*Text extract*
++++
In physics, the coordinate time for a object to fall to the event horizon of a Schwarzschild black hole is infinite, but the proper time recorded by a clock attached to the object is finite. In this case infinite can be transformed to finite. This points to the "many kinds of infinite" that George Cantor introduced us to. Some infinites are bigger than others. Some can be counted and others can not be counted even in principle.

This theoretical phenomenon has nothing to do with different infinite cardinalities!

 

[M Grandin]

If I remember my Calculus right: Suppose we have bored a hole with radius beginning at 1, and equal to 1/x the depth of the hole at that point. Then the total area of this hole is: $$\int_1^\infty\frac{2\pi dx}{x}$$, which is infinite.

But when it comes to the volume, we have $$\int_1^\infty\frac{\pi dx}{x^2} =\pi$$

So that this hole can not be painted, but it can be completely filled with paint!

Interesting case. The same result also holds for a cylinder of radius r and length
1/ r ^ 2 if r approaches 0.

 

[Hurkyl]

Interesting case. The same result also holds for a cylinder of radius r and length
1/ r ^ 2 if r approaches 0.

The radius of a cylinder is a number, it cannot "approach 0".

While you are imagining an (infinite) family of different three-dimensional shapes, all having the same volume but different surface areas, the post you are responding to is referring to a single three-dimensional shape that has infinite area and finite volume.

 

[elabed haidar]

infinte doesn't always mean a number it also means that a number does not exist that's why if we talk about infinite -infinite it doesn't exist

 

[vaibhav1803]

infinity..?..a professor of mine defined it by this statement which is pretty easy to understand.
"pick a number, infinity is a number always greater than any number so chosen."
so ultimately infinity is a concept number...our way to imagine the end of a number line, or increasing sequence of numbers.
Speaking from a mathematical P.O.V. ur not really allowed to do algebra with infi.
but its like the are "types of infinities", so to speak some may be identical so may not be so.
++++
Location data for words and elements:
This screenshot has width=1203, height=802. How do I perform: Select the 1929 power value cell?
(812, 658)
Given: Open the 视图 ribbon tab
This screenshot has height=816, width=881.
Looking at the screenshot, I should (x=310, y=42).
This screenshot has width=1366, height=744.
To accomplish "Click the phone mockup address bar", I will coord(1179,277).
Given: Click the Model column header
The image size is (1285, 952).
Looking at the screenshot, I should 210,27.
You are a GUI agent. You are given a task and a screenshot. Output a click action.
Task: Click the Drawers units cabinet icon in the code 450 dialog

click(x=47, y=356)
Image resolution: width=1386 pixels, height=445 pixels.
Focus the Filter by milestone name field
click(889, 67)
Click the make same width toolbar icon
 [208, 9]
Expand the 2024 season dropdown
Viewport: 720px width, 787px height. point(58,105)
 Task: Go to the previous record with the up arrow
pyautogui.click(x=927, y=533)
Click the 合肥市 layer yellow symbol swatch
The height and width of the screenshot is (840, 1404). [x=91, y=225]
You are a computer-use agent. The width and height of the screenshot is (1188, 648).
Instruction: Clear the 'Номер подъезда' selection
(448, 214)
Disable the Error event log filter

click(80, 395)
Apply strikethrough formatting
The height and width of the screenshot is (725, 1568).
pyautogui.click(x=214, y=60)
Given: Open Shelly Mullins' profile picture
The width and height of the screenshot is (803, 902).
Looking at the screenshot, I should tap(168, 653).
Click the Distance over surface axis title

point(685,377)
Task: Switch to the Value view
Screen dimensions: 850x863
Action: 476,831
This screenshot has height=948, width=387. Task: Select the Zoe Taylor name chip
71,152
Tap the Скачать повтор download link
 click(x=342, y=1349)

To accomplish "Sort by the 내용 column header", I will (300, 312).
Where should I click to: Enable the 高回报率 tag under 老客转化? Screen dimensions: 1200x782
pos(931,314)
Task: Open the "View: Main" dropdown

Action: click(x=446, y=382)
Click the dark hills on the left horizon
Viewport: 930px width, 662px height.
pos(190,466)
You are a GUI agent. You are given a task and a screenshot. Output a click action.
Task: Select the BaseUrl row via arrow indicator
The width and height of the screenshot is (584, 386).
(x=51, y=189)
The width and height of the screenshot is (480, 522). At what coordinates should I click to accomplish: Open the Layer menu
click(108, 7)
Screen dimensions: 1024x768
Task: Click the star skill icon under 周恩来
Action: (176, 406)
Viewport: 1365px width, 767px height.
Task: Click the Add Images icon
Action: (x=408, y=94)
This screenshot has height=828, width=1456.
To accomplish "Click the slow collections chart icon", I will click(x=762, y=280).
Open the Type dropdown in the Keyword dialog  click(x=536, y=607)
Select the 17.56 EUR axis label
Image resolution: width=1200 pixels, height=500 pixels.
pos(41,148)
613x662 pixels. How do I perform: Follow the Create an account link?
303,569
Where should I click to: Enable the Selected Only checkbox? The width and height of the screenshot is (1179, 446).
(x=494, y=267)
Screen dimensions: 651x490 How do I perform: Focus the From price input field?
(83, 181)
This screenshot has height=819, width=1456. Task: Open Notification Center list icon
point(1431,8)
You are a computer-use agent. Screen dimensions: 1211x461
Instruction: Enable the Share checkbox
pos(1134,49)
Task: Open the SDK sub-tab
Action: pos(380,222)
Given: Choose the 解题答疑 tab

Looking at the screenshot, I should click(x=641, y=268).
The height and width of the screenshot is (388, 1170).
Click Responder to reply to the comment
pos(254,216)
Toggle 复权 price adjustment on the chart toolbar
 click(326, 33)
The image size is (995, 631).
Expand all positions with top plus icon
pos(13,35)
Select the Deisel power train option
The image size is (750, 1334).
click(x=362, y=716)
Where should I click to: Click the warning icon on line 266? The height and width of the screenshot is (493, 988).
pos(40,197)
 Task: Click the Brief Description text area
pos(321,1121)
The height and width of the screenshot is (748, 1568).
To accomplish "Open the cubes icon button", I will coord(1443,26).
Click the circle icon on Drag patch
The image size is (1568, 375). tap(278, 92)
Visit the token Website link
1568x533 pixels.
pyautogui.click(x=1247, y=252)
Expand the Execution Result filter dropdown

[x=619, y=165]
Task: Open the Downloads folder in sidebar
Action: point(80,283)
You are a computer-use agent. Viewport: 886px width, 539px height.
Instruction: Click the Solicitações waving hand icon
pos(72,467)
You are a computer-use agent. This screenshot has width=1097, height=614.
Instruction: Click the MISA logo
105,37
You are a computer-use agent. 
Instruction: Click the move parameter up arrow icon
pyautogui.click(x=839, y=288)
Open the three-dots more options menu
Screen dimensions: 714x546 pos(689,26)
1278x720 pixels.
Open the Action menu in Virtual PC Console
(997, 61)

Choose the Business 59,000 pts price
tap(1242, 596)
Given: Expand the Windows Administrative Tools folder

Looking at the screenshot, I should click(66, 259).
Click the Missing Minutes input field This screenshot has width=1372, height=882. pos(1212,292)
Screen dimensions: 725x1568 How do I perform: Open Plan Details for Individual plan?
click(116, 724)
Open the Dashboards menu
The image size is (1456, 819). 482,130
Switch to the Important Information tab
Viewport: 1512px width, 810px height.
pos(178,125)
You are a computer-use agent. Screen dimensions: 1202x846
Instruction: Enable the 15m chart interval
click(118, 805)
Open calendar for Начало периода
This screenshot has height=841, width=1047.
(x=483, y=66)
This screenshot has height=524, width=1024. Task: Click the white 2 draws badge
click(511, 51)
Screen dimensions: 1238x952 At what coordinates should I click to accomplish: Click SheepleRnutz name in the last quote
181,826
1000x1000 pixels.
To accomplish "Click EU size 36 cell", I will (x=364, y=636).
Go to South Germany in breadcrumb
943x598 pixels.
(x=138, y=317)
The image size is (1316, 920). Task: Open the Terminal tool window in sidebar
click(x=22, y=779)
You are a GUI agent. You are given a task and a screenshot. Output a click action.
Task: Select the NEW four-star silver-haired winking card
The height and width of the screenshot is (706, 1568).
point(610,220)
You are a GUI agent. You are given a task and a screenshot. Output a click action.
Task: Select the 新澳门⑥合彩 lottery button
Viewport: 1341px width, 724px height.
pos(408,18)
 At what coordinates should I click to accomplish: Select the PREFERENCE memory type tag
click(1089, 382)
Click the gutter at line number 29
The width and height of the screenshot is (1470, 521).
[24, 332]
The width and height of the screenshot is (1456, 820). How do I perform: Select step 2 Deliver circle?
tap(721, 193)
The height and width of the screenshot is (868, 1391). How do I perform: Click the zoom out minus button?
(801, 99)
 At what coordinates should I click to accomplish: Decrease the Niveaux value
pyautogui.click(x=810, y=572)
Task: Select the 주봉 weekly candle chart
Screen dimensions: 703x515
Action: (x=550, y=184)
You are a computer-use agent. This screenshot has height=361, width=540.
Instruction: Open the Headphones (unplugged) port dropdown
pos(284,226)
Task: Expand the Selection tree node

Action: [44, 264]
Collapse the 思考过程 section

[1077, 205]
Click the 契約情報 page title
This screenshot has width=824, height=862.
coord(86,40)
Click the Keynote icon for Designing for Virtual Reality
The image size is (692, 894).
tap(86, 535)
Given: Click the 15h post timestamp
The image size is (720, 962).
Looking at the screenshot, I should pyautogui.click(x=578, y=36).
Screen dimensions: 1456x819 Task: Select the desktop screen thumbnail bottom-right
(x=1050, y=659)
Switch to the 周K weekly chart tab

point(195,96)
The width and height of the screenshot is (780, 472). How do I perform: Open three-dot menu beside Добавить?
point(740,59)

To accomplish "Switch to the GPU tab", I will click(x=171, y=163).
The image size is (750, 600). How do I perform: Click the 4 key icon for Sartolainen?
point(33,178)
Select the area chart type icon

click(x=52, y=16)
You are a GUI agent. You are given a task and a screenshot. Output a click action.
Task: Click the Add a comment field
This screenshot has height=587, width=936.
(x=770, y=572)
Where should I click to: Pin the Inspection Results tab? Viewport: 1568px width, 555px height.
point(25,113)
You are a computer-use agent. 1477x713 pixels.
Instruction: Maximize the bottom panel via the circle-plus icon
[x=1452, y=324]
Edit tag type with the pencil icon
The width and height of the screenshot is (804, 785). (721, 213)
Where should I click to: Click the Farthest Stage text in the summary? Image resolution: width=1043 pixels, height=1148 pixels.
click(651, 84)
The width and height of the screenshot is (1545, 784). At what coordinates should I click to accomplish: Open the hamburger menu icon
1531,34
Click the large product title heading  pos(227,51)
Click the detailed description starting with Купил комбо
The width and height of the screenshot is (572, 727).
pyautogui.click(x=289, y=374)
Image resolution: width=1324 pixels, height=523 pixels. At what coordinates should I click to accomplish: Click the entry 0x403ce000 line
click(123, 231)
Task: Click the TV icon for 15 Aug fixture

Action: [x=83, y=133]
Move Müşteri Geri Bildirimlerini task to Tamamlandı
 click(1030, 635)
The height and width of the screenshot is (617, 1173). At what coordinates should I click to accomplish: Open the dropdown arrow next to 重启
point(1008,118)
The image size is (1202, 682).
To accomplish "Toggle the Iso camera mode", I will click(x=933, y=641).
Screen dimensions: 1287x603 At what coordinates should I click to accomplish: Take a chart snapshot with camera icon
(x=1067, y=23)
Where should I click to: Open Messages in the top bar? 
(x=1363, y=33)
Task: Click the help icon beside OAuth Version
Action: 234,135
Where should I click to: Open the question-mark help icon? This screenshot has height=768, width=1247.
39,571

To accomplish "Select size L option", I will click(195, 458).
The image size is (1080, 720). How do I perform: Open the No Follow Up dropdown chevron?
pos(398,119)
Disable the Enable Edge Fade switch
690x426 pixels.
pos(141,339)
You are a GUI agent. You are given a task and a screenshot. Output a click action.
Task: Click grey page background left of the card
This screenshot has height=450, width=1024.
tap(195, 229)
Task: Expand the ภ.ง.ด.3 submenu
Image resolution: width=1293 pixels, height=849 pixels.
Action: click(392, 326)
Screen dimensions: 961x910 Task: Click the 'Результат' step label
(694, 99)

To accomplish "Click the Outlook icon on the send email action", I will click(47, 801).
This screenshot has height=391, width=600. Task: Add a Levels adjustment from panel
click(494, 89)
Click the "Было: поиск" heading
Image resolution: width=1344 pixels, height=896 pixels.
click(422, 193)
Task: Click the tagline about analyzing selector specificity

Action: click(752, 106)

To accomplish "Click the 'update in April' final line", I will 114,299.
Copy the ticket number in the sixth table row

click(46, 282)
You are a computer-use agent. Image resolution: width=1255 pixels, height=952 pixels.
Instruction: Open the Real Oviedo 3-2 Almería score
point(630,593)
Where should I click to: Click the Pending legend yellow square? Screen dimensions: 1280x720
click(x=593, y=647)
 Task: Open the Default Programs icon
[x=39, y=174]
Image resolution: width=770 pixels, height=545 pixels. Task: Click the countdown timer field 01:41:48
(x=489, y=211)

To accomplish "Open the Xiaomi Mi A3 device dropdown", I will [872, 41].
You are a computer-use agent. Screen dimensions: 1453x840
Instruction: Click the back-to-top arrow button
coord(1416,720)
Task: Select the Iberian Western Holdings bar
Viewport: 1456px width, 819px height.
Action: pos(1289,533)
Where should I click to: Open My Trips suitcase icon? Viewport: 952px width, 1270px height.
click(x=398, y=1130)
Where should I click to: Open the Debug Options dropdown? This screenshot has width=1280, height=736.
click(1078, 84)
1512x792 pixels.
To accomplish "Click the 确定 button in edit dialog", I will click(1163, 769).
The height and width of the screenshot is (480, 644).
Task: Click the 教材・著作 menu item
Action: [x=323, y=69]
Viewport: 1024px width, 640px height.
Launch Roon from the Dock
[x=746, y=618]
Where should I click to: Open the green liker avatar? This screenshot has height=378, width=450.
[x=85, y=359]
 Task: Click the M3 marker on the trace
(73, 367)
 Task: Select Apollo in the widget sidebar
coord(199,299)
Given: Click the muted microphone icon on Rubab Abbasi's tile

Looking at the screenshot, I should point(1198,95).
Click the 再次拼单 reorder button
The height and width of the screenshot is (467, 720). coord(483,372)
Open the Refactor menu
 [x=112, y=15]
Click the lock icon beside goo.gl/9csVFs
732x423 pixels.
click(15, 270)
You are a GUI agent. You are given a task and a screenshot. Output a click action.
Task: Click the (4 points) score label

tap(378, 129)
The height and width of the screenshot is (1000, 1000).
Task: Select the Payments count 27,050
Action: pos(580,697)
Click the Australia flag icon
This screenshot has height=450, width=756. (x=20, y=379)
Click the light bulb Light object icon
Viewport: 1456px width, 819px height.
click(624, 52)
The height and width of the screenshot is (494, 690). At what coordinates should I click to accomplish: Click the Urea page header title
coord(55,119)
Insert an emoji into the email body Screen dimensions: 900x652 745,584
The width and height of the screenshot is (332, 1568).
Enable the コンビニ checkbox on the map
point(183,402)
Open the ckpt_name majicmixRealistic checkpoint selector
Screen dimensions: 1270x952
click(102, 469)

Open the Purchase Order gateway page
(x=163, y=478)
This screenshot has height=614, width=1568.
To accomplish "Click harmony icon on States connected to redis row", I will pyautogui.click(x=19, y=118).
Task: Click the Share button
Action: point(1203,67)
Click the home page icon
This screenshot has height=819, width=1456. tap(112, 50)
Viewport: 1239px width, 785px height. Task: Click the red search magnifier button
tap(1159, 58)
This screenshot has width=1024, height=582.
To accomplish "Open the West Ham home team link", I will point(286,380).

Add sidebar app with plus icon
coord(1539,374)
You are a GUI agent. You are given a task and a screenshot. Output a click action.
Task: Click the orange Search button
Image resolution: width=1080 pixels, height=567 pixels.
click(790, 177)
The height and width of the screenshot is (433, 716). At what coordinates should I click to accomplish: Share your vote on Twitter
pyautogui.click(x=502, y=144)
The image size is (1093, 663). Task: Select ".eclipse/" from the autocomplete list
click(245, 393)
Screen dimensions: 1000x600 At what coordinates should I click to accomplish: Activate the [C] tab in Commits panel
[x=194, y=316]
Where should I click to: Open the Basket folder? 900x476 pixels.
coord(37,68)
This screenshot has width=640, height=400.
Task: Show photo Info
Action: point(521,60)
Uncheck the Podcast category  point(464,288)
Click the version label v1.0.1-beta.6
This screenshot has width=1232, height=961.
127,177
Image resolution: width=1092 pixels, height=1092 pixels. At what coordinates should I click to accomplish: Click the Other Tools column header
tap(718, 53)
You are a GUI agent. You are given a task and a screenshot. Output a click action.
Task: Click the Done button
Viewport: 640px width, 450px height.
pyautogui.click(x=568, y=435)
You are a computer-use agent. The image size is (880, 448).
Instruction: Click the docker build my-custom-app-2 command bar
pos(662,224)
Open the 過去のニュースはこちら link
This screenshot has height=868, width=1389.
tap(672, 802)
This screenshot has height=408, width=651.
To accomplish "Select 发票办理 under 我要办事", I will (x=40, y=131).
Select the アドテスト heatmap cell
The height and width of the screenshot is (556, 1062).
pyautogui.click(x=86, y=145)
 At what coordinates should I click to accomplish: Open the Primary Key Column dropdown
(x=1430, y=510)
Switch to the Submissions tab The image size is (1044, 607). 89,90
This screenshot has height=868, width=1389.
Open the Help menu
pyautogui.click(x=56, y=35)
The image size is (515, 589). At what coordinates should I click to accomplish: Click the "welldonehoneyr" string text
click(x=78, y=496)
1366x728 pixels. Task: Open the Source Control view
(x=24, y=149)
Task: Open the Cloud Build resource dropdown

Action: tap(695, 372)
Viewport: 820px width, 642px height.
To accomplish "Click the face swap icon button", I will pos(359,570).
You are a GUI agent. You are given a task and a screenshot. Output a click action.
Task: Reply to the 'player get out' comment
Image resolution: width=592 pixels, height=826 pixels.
++++
*The tasks*
A - Write out the passage of the forum thread on infinity that begins at the words "[M Grandin]" and stops after the words "which is infinite.".
B - Repeat the lines of the records precisely, beginning at the first line of the records and stopping after the line that contains "The height and width of the screenshot is (840, 1404).".
The records are unrelated to the forum thread on infinity.

*Responses*
A -
[M Grandin]

If I remember my Calculus right: Suppose we have bored a hole with radius beginning at 1, and equal to 1/x the depth of the hole at that point. Then the total area of this hole is: $$\int_1^\infty\frac{2\pi dx}{x}$$, which is infinite.

B -
This screenshot has width=1203, height=802. How do I perform: Select the 1929 power value cell?
(812, 658)
Given: Open the 视图 ribbon tab
This screenshot has height=816, width=881.
Looking at the screenshot, I should (x=310, y=42).
This screenshot has width=1366, height=744.
To accomplish "Click the phone mockup address bar", I will coord(1179,277).
Given: Click the Model column header
The image size is (1285, 952).
Looking at the screenshot, I should 210,27.
You are a GUI agent. You are given a task and a screenshot. Output a click action.
Task: Click the Drawers units cabinet icon in the code 450 dialog

click(x=47, y=356)
Image resolution: width=1386 pixels, height=445 pixels.
Focus the Filter by milestone name field
click(889, 67)
Click the make same width toolbar icon
 [208, 9]
Expand the 2024 season dropdown
Viewport: 720px width, 787px height. point(58,105)
 Task: Go to the previous record with the up arrow
pyautogui.click(x=927, y=533)
Click the 合肥市 layer yellow symbol swatch
The height and width of the screenshot is (840, 1404). [x=91, y=225]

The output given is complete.